## YOUR OBJECTIVE
A word-for-word restatement of every record is required.
.....
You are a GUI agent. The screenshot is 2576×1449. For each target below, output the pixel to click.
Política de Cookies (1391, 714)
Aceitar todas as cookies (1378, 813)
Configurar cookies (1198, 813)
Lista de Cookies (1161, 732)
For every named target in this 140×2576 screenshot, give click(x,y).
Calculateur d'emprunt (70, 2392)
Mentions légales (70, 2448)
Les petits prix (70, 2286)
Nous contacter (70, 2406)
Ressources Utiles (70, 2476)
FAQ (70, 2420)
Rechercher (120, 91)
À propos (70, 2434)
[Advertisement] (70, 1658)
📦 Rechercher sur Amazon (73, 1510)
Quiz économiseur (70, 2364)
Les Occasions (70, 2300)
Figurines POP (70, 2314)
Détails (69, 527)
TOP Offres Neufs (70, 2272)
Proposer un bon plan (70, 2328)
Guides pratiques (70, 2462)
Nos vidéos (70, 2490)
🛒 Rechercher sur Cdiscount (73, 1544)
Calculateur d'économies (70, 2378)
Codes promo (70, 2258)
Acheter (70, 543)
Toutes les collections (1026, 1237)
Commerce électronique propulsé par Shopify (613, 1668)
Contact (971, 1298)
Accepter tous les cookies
.....
## RESULT
You are a GUI agent. The screenshot is 2576×1449. For each target below, output the pixel to click.
Política de Cookies (1391, 714)
Aceitar todas as cookies (1378, 813)
Configurar cookies (1198, 813)
Lista de Cookies (1161, 732)
For every named target in this 140×2576 screenshot, give click(x,y).
Calculateur d'emprunt (70, 2392)
Mentions légales (70, 2448)
Les petits prix (70, 2286)
Nous contacter (70, 2406)
Ressources Utiles (70, 2476)
FAQ (70, 2420)
Rechercher (120, 91)
À propos (70, 2434)
[Advertisement] (70, 1658)
📦 Rechercher sur Amazon (73, 1510)
Quiz économiseur (70, 2364)
Les Occasions (70, 2300)
Figurines POP (70, 2314)
Détails (69, 527)
TOP Offres Neufs (70, 2272)
Proposer un bon plan (70, 2328)
Guides pratiques (70, 2462)
Nos vidéos (70, 2490)
🛒 Rechercher sur Cdiscount (73, 1544)
Calculateur d'économies (70, 2378)
Codes promo (70, 2258)
Acheter (70, 543)
Toutes les collections (1026, 1237)
Commerce électronique propulsé par Shopify (613, 1668)
Contact (971, 1298)
Accepter tous les cookies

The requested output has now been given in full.